Delle classi sociali?

«Nient’affatto. Nel tardo Gramsci c’è un superamento del concetto di classe. Della classe resta un’ideologia legata solo a una certa classe sociale. Ma quando parla di subalterni vede con occhio profetico, con grande anticipo, la polverizzazione, direi l’elemento liquido della società alla Zygmunt Bauman. Precursore, è come se un secolo fa avesse radiografato la società del precariato».

Ci sono movimenti contemporanei che vorrebbero intestarsi questo Gramsci.

«Se ne è discusso molto. Si è scritto del Gramsci usato, per esempio, da Podemos o dai movimenti egiziani.

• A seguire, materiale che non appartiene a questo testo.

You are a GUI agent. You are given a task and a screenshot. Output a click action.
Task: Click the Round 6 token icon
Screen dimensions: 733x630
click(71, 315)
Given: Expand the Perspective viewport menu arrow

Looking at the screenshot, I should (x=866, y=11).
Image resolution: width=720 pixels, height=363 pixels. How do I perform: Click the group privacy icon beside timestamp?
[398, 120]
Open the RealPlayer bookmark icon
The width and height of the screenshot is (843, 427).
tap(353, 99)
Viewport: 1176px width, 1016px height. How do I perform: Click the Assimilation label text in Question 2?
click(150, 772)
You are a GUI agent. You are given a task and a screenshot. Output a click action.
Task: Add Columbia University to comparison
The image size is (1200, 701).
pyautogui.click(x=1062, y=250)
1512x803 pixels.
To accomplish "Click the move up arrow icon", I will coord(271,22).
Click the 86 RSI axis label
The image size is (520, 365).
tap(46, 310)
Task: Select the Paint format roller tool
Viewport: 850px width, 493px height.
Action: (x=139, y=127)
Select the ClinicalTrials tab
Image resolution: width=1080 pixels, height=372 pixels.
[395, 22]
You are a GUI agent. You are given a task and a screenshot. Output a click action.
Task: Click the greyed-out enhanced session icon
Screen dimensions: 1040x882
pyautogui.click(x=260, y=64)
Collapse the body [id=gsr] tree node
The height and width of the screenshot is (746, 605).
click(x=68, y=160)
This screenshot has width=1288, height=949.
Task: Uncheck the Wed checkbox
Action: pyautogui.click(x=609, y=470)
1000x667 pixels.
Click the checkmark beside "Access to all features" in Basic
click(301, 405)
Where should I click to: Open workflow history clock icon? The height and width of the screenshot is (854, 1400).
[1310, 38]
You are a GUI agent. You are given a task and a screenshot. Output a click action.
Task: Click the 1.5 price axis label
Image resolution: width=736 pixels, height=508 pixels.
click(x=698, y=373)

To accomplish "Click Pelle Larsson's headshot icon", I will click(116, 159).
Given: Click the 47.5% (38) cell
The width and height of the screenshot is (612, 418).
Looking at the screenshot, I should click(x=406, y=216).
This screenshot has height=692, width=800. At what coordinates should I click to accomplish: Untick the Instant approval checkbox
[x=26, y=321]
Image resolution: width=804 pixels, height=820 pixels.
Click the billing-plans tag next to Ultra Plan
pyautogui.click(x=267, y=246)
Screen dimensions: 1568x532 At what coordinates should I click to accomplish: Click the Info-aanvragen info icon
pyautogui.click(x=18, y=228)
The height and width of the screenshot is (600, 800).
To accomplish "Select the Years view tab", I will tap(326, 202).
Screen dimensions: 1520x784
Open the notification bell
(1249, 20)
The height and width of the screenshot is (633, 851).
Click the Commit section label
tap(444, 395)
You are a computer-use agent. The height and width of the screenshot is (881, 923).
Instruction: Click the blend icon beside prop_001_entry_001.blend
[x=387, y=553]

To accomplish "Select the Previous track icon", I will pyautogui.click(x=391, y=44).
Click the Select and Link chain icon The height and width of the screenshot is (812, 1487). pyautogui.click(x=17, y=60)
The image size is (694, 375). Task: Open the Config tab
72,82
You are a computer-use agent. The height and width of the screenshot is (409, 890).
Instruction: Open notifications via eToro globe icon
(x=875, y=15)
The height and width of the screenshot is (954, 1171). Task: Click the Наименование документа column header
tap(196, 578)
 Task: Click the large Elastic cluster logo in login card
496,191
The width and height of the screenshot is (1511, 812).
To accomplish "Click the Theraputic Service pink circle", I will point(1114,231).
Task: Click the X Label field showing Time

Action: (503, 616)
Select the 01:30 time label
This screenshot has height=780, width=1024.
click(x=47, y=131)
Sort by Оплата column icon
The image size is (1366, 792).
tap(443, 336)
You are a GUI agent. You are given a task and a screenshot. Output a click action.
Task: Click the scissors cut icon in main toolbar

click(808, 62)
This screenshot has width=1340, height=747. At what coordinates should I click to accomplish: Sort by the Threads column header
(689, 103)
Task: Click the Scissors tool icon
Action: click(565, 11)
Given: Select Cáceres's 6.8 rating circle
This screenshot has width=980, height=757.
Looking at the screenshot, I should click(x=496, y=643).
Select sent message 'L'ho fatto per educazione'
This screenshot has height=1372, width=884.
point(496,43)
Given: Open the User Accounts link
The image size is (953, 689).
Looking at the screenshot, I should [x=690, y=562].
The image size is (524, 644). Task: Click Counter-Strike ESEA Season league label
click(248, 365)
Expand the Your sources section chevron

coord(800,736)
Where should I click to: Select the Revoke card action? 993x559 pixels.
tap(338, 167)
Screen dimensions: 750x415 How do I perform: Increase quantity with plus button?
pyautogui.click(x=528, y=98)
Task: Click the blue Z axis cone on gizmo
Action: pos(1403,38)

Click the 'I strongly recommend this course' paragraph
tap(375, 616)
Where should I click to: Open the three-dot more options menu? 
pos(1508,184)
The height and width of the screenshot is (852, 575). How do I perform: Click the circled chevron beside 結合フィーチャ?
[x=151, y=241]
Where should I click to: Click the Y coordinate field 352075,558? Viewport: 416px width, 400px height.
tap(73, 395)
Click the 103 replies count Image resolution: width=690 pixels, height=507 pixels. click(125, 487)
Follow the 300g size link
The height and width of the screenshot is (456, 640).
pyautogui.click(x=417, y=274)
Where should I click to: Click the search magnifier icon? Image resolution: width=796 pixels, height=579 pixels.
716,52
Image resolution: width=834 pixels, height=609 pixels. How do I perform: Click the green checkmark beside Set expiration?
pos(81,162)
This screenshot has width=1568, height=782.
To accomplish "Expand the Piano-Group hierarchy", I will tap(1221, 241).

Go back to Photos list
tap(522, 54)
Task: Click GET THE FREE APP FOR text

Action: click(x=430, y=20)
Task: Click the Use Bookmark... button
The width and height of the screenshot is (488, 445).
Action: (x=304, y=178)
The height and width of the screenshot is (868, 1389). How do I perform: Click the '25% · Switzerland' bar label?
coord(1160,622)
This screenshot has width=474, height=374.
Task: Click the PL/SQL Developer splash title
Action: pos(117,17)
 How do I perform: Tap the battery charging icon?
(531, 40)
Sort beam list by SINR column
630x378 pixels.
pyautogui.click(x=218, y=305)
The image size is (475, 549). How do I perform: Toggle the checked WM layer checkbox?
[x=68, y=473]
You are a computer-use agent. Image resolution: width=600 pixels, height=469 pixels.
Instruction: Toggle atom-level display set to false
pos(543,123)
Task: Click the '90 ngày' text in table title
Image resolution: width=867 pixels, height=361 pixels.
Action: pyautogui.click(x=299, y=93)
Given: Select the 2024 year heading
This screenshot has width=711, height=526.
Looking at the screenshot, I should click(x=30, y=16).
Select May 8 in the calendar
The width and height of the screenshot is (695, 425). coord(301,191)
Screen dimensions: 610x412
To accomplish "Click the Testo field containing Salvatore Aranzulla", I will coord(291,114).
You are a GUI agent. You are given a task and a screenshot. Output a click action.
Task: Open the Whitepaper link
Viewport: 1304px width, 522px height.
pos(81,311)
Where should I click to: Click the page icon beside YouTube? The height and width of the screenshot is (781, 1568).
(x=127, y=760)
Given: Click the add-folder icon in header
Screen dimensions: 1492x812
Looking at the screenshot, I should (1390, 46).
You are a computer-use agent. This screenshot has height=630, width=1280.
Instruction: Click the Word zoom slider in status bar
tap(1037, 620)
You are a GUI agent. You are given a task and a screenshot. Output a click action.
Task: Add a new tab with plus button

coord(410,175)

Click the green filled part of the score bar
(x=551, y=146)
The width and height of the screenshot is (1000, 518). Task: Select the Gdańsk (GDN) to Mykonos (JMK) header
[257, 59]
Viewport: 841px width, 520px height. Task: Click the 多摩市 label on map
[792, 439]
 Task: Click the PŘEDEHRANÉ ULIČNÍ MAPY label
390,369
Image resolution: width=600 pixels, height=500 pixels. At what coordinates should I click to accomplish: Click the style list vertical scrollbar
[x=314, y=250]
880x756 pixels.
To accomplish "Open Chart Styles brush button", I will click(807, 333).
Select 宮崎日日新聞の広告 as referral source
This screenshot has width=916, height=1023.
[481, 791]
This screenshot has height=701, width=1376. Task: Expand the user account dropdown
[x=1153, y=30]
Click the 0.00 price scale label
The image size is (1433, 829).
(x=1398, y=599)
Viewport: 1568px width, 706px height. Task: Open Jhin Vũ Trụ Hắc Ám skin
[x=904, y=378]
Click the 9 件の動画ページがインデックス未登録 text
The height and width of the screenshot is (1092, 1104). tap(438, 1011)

Le conclussioni sono inquietanti. Si comincia a parlare di una dominazione del consenso. Mi spiego: agli Stati viene affidato, direi appaltato, l’ordine pubblico e così quel consenso che Gramsci riteneveva essenziale al mantenimento e alla legittimizzazione del potere, progressivamente scompare. Oggi abbiamo nuove forme autoritarie dettate da un potere economico che si è man mano svincolato dall’egemonia degli Stati, che nulla possono contro le grandi concentrazioni dei capitali già dagli anni ’70. Wall Street, le borse di Tokyo o di Pechino, ma anche quelle di Francoforte e di Parigi, contano quanto il singolo cittadino elettore, quanto il soggetto? Gli Stati governano l’economia o sono manovrati più o meno direttamente dai finanzieri? Temi anticipati da Gramsci».